Leicestershire is a region where many routes have a mix of urban and rural running, and could bizarrely see concessionary fares reimbursement lower than elsewhere because of it. Kinchbus Alexander Dennis Enviro200 MMC 154 (YX20 OHJ) drops off passengers at Kegworth Church, Leicestershire, in October 2023, working the 13:00 Derby to Leicester Skylink service via East Midlands Airport.

Concessionary fares payment is a boring subject, but it’s vital income for bus operators and an important lifeline for the elderly and disabled passengers who get unlimited free travel, with time restrictions in some areas.
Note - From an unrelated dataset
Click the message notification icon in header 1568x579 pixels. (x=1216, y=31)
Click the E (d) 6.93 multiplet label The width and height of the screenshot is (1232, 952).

Cheaper fares for the elderly go back to the 1930s, and post-war more areas offered the concession, but schemes varied from free travel, half fare, travel tokens or no scheme at all.

This all changed in April 2008, when prime minister Gordon Brown, fearing he was going lose the next election, needed to bribe elderly voters to vote Labour. A national free travel scheme for pensioners was his answer. Like all things done in a rush, and being a political fix, there was no pre-planning. It was introduced with certain crucial items to be sorted later, one of which was to be a smartcard so that journey length could be properly measured. That never happened. Ever since, bus operators have known the boarding point of a concessionary journey, but don’t know the end point for fare calculations.